In this regard, he says it is imperative that coal companies understand their current base line and future environmental impacts and engage with relevant stakeholders regarding inclusive forward planning and preparation for JET implementation, bearing in mind that the key driver for the JET is both the reduced demand for coal production but also the combustion of coal in certain power stations, which will ultimately be decommissioned.
Moreover, a more measured approach to implementation can ensure that companies avoid costly missteps.
Eckstein points out that companies in the platinum group metals sector are looking to replace diesel equipment fleets with hydrogen-powered equipment, adding that coal miners are likely to follow suit, once hydrogen proves a viable alternative for the local industry.

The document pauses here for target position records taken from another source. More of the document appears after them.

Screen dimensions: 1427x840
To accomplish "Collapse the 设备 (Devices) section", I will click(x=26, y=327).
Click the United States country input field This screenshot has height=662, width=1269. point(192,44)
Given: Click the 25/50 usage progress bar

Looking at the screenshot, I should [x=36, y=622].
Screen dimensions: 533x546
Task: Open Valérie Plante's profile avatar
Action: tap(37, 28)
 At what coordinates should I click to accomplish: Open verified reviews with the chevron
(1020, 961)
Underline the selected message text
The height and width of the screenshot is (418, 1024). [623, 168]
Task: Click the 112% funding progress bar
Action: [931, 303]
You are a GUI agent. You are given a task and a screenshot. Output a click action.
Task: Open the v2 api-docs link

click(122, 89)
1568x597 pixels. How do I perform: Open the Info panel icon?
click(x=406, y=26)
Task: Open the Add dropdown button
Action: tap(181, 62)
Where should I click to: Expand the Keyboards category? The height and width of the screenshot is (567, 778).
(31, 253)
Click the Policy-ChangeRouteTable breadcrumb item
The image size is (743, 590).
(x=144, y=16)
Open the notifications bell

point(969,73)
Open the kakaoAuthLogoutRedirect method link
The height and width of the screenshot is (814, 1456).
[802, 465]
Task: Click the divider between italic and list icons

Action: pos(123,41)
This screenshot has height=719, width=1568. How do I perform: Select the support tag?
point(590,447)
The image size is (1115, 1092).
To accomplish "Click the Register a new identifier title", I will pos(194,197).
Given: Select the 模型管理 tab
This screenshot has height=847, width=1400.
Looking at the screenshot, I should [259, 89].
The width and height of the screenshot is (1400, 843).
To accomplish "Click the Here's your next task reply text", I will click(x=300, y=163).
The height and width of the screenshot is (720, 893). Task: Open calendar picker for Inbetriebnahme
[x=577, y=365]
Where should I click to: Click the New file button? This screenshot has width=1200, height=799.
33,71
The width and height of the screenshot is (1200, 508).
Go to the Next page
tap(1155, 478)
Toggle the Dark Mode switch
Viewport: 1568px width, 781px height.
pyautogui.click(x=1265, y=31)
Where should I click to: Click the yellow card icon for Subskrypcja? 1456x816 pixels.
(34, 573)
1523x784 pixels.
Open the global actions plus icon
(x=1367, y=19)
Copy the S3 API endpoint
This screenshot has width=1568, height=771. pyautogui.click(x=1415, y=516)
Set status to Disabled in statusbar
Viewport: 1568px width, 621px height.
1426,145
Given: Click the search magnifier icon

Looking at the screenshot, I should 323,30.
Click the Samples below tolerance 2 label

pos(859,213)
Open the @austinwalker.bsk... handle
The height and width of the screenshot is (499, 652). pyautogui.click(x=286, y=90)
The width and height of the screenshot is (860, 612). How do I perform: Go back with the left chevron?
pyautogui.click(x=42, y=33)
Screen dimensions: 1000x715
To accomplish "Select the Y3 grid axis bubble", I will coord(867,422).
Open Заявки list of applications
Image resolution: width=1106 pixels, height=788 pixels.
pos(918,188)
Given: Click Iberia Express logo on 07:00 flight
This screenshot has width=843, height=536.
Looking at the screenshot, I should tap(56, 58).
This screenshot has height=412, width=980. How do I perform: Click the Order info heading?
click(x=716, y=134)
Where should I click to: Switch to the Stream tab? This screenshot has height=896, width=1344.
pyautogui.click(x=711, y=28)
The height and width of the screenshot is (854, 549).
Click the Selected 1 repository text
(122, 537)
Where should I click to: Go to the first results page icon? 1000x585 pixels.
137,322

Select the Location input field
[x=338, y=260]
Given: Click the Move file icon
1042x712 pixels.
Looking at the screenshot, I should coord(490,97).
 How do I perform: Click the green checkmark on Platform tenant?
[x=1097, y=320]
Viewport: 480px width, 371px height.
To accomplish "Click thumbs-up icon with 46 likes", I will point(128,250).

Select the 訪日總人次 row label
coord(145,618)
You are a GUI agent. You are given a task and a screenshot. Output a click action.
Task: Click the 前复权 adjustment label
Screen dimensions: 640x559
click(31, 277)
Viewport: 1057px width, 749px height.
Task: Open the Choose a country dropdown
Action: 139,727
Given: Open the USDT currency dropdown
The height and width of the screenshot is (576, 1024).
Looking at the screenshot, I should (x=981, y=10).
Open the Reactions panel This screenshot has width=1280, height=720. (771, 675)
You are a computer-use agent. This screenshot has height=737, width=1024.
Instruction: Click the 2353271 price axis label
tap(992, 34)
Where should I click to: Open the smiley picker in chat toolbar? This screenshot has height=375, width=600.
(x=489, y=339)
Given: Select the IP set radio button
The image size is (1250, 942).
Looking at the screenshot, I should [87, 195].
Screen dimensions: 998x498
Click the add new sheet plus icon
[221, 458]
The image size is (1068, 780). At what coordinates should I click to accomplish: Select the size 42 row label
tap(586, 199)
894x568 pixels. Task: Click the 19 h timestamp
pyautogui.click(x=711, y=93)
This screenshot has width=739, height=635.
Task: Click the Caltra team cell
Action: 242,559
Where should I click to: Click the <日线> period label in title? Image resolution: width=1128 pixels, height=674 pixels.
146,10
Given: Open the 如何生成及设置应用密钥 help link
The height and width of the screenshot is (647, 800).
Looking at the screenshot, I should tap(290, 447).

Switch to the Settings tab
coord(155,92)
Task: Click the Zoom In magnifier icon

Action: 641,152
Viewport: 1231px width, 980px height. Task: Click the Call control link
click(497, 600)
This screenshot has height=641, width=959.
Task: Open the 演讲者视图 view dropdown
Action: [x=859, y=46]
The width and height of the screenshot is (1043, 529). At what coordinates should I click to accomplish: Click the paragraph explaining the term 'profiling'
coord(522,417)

Such an undertaking will likely significantly reduce the coal sector’s overall emissions.
Coupled with improved water management, the coal sector’s overall environmental, social and governance (ESG) performance is likely to improve significantly.
Clean Coal Technology
Eckstein notes that while there are many clean coal technologies (CCTs) spanning a range of technologies for power plants to use to reduce sulphur dioxide and nitrogen oxide emissions, the implementation of these technologies by State-owned power utility Eskom would significantly drive up the price of electricity, owing to the cost.
CCTs, in general, focus on reducing emissions following the combustion of coal, so while adopting these technologies would have a beneficial ESG impact and outcome for power plants and energy suppliers, the exorbitant cost of implementing these technologies and/or retrofitting existing plants, means that Eskom is not planning on rolling out CCT projects any time soon.
Eckstein notes that CCTs are not the only means of reducing emissions, citing the European Union, which has been making “notable strides towards accelerating the implementation of renewable-energy sources, such as wind, solar and hydrogen, including those for baseload power plants.
Moreover, stricter regulations and more consistent enforcement will also move the needle on emissions reduction, with Eckstein noting that certain government departments are more active in enforcing environmental standards and are being stricter with granting environmental authorisations.
Nonetheless, he says that countries that are heavily reliant on coal for baseload power should look to implement CCTs in their carbon emission strategies; however, in a South African context it is more viable to try to ramp up renewables-based generation.
Unfortunately, as Eckstein notes, South Africa’s adoption of renewables has been hampered by legislative red tape and transmission grid-related constraints.
Ukwazi has worked with most of the major coal producers in South Africa – with up to 40% of its practice servicing the coal industry – mainly focusing on technical studies and optimisations to address cost pressures and environmental issues. The company is looking at further consolidating its position in the sector.